Items from a dataset
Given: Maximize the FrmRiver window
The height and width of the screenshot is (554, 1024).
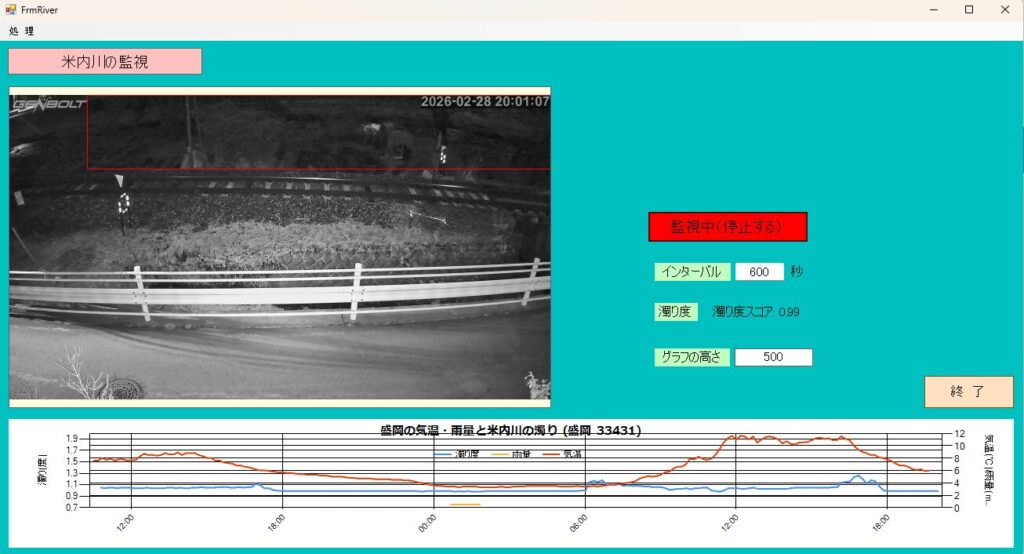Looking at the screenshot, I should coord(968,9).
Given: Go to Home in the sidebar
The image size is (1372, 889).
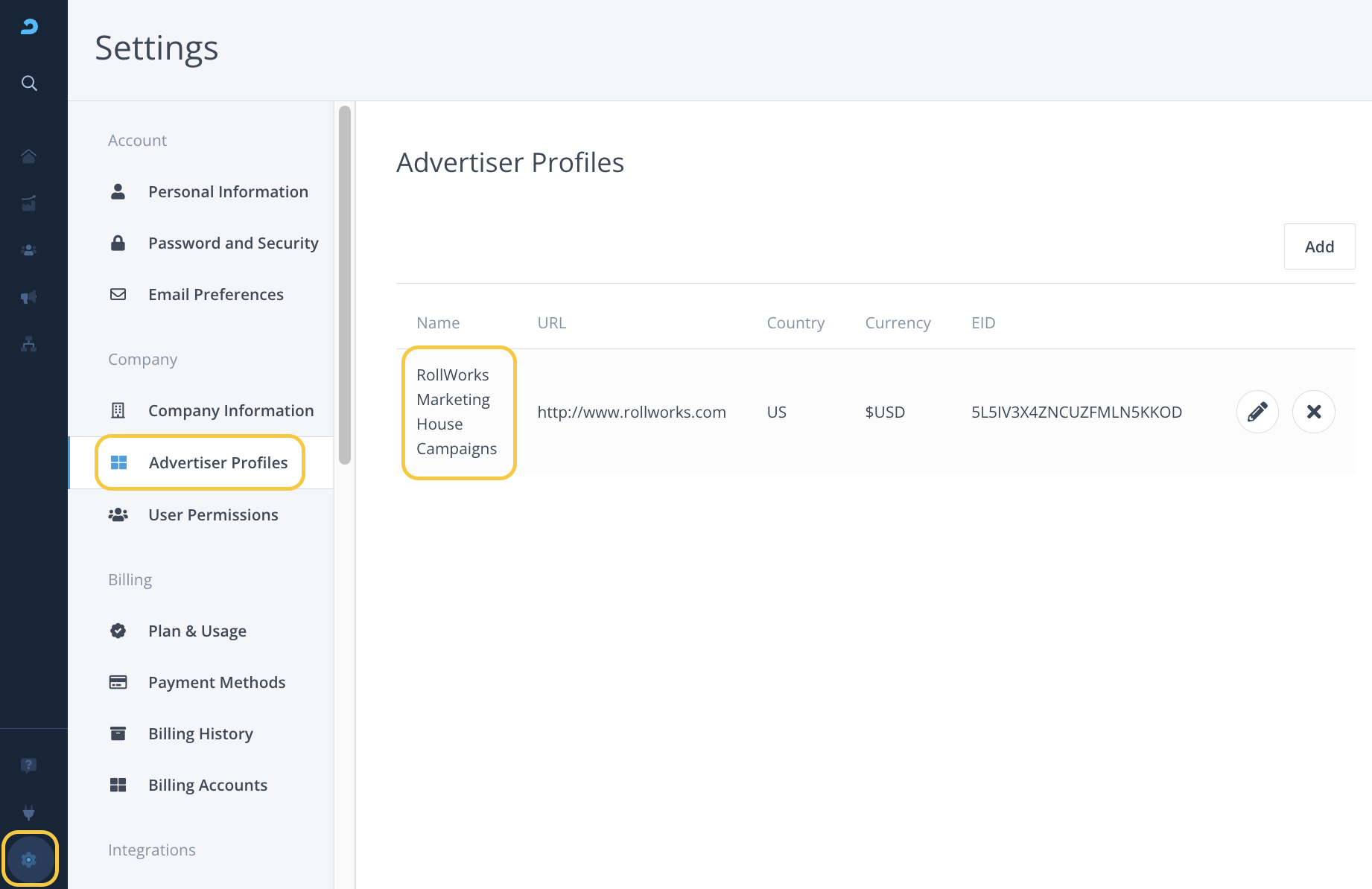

→ **WHAT YOU HAVE TO DO**
Count the lines in the records above that contain the word "Given", and reply with the number only.

→ **RESULT FOR THIS EXERCISE**
2